Era o seu desejo ir na maré das iluminuras
na cor meticulosa, no abano seco do leque,
na esquecida controvérsia religiosa
na doçura espartana do queque.

Havia os que queriam destruir o poema
com proféticas barbas e teorias às resmas
e uma muralha de fogo ardia
espalhando raros venenos
e ia, ou íamos, para Ítaca
para Ítaca remávamos
e o corpo fraquejava
e os cordeiros repousavam
chamuscados p’lo meio-dia.

Quem diria que se ia
p’ràs prisões da Alegria!
Nas embarcações a água entrava
às golfadas nos buraquinhos
às vezes com peixe miúdo
e noutras graúdo que os entupia
ficando ali na asfixia, retorcendo-se
e morrendo. Infectos, nessa água
também vinham na ressaca limos
e lixo, detritos de várias épocas,
estátuas de madeira, bonecas de plástico,
fezes, e o cheiro lavado do sal,
misturado com regurgitações de crustáceo,
com lixívias de cetáceo e escamas
de faminto e carnívoro peixe.

A putrefacção era convidativa,
amava-nos rodeada de líquenes.
Quem se dedicaria a profecias,
agarrado a solas de sapatos
ou fixando o canudo nos astros
e anotando em margens de livros?

Um vómito as percorria
de números e asteriscos,
bordando-as de coplas desapiedadas
de catástrofes, mistérios e crimes.

Da história eram o compêndio
pelo qual os acontecimentos se regiam,
e todos os pequenos factos
se sumiam perante os aparatos
inspirados das metáforas e da astrologia.
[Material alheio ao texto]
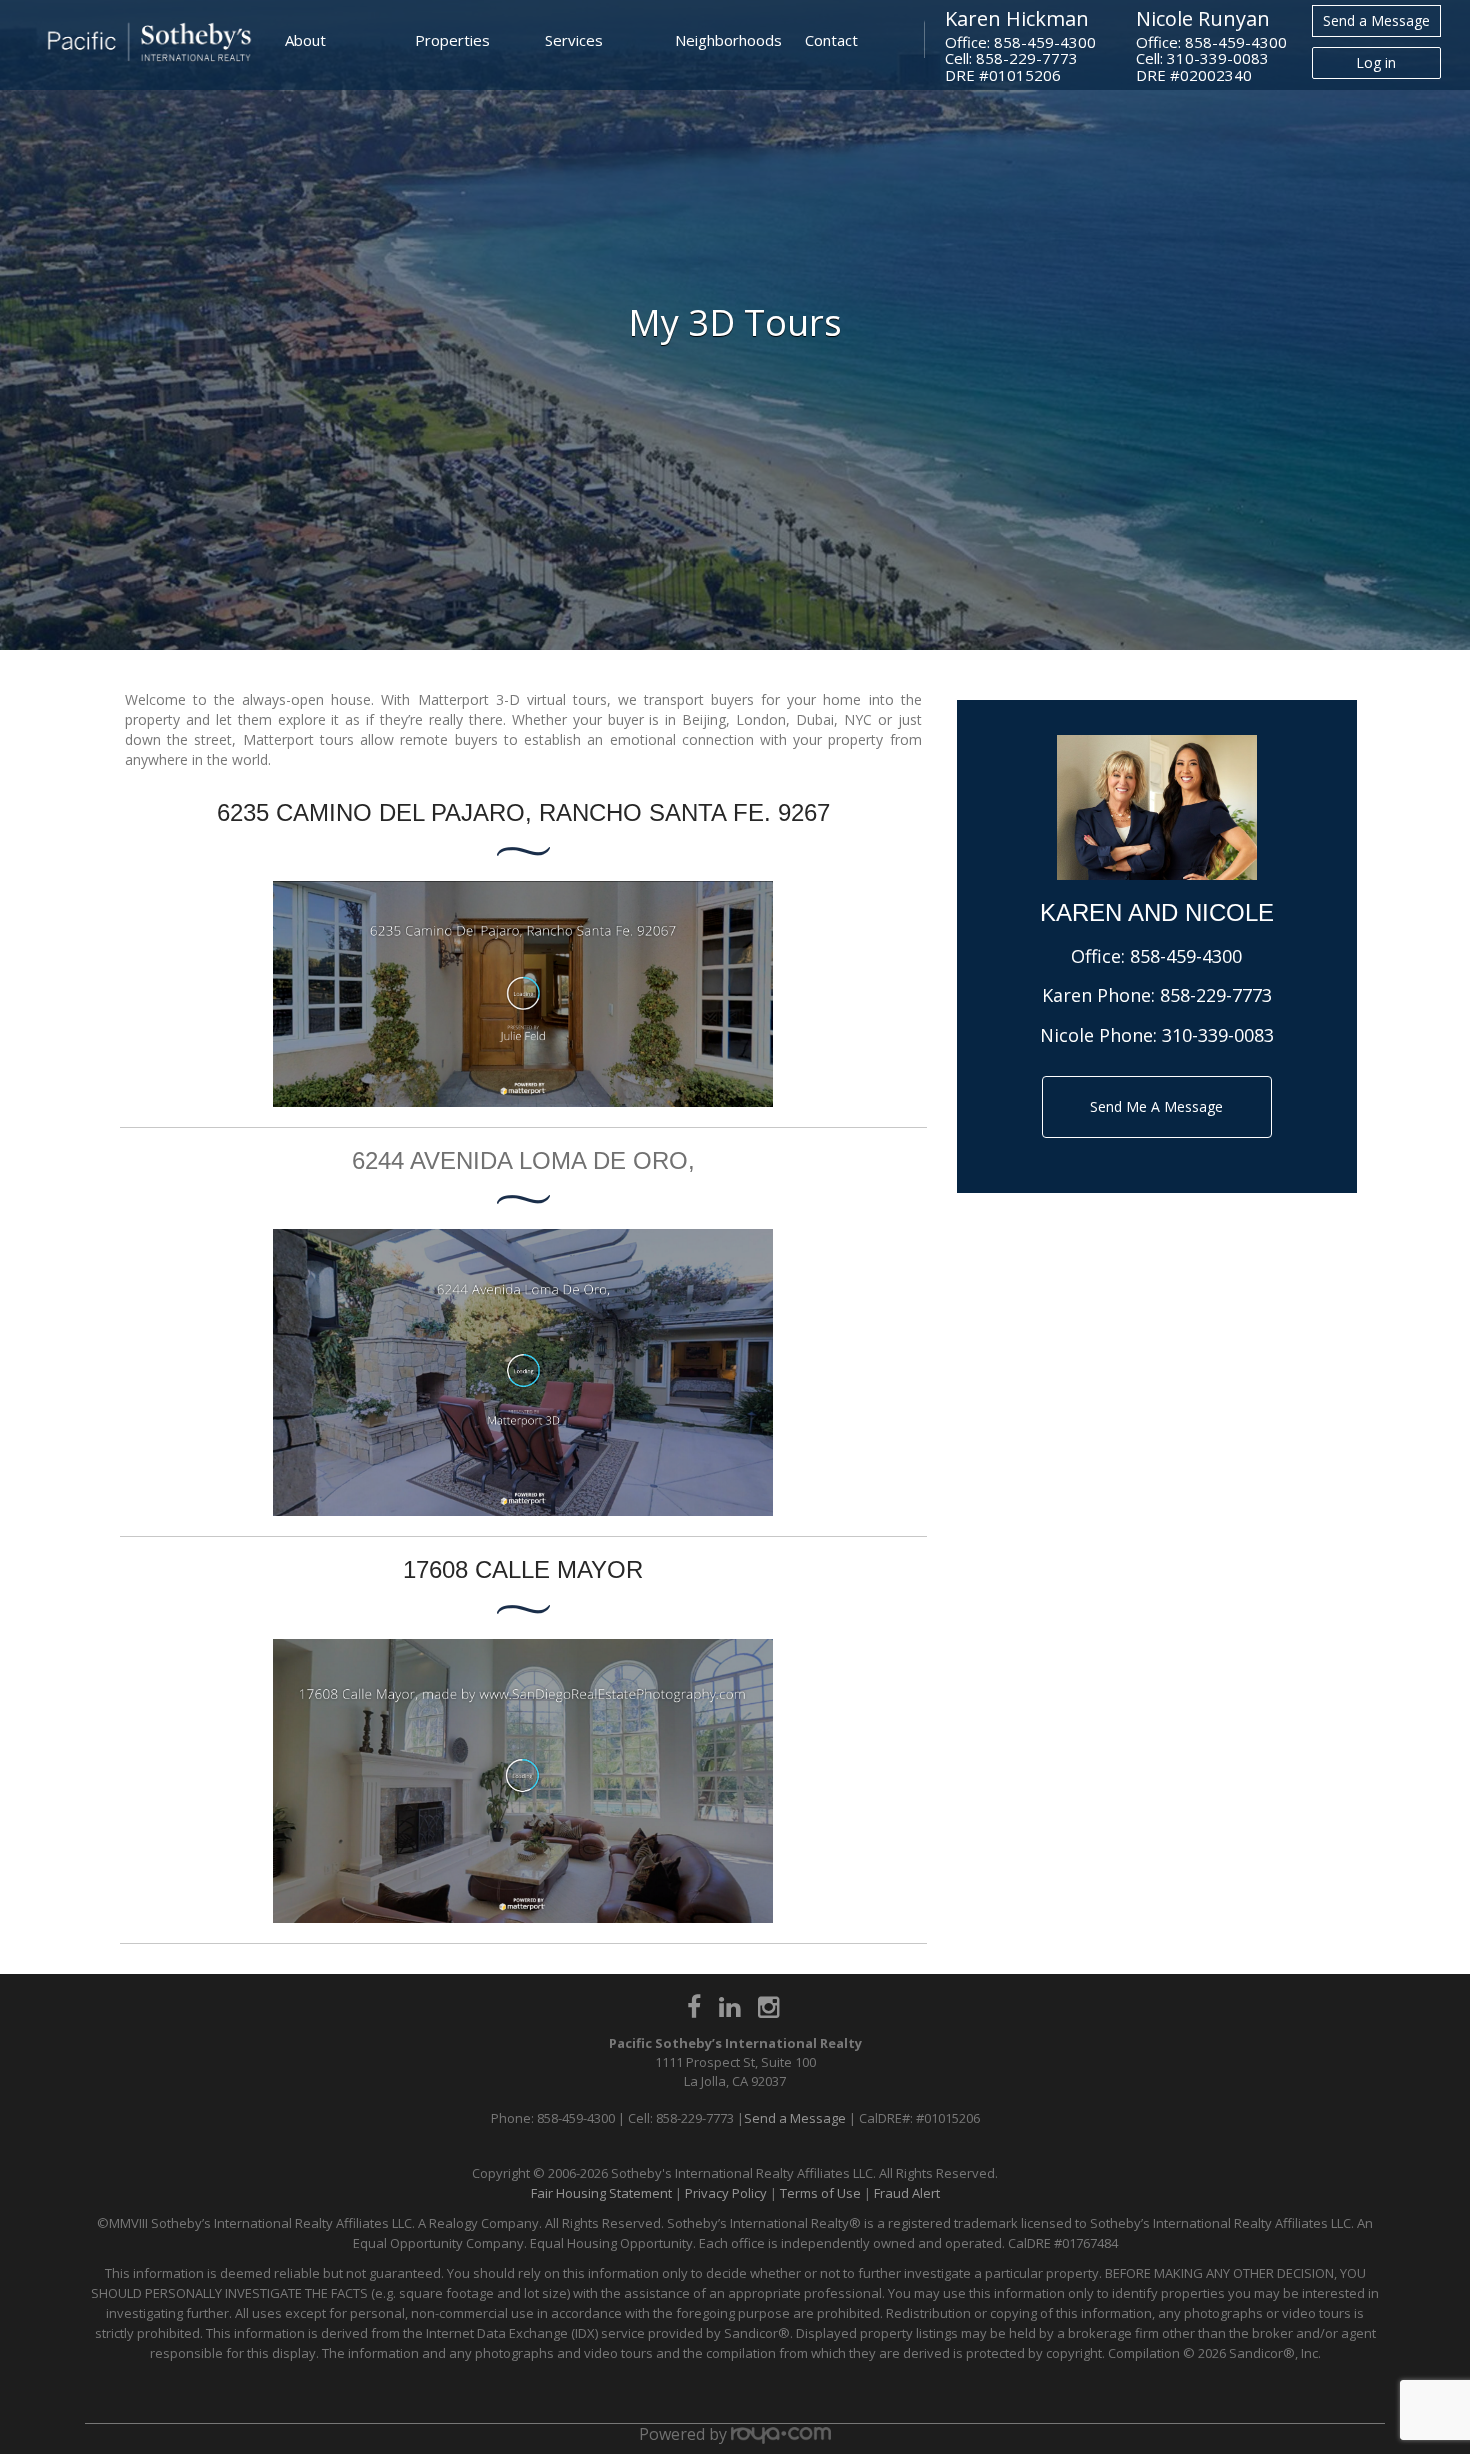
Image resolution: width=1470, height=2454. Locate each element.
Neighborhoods (728, 40)
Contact (831, 40)
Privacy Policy (726, 2193)
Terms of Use (820, 2193)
Assim milénios, equinócios, dias
eram infalivelmente devorados
desgovernadamente, e apenas o obscuro plano
tramava o fim de tudo quanto berra
e clama contra a impiedade dos deuses
que dos homens faz moscas
e teatro de clamores
para moucas ou irónicas escutas.

“Mas não levo em mim o infalível adivinho
que me precavê das tormentas
lendo em tudo o que serpenteante
copula ou faz copular?”

“E não foi esse timoneiro
cego no semblante
que me fez ver a luta entre o múltiplo,
o desejo do mais querer?”

Tudo flui numa deliciosa mentira
que se torna proeminente,
como Pedro, que negando cumpriu o dever.

Mas nada termina em nada,
nem se encontra acabamento
para vulto, forma, capricho ou ilusão.

Ou é um sonho desincarnado,
sem sonhador, que uma multidão
frequenta assiduamente?

Maldição! Como quando Salomão
socumbindo às sabedorias do corpo
múltiplas e infinitas, do EL
que arrancou as coisas do tohu-bohu
se esquecendo, seu povo
caro na carne pagou
os desaires deste servo.

A quem devemos enviar
a conta dos crimes no derradeiro julgamento?

E porque pagam gerações
as de um sábias infracções?

E no lago uma enorme pedra,
rugosa, cheia de fendas
para respirar, e na superfície
algumas cicatrizes, cínzeas
ou bronzeadas. Era para lá
que se dirigiam os navegantes,
era lá que as iluminuras desaguavam,
e os cabelos de Sulamite
escovados corriam. E as oliveiras
ofereciam a sua sombra
e um panorama sobre o frondoso rio
no qual a natureza se vem espelhar
esquecendo que sob a reflectida vista
se ocultam mil e uma profundezas.

É a Mudez que vigora pungente,
de sobranceiro olhar. Nada de si
sabe falar.

Ou, rompendo com todos os espartilhos
e castidades, um filósofo falava
na genial prostituição da Natura,
que se dá mais do que recebe.

Falava da solidariedade entre paredes,
da fraternidade de cada um consigo mesmo,
dos ritmos que selvagens nos arrastam
para outras encostas e vertentes.

Dos navios que seguem
de cascos silvestres
os mares sem rotas
com os remadores chorando
com o coração enterrado na madeira dos remos
nos lares de enchidos fumegantes
e o cão agachado na soleira
coçando as moscas suavemente.

Mas eu vou ainda para lá
para muito mais longe,
onde nem sequer há coisas ou gentes,
ou talvez remotamente haja, disse um,
com o rosto temperado de lágrimas,
e um outro respodeu, também eu,
e sou como um gongo no qual o tempo bate
e só sei seguir em frente!

2


Falava-se muito sobre o silêncio
nos corredores, nos elevadores, nos consultórios
nas camas, etc.. Havia oratórias destas:
“o silêncio do menino
batia no cio da avó”.

Seria possível alguma independência
em tal clima? Rumorejava-se:
“os países que sob este arvoredo
recolhem a frescura
não devem crescer,
e as casas devem manter-se
assim como as famílias e o número de bens.”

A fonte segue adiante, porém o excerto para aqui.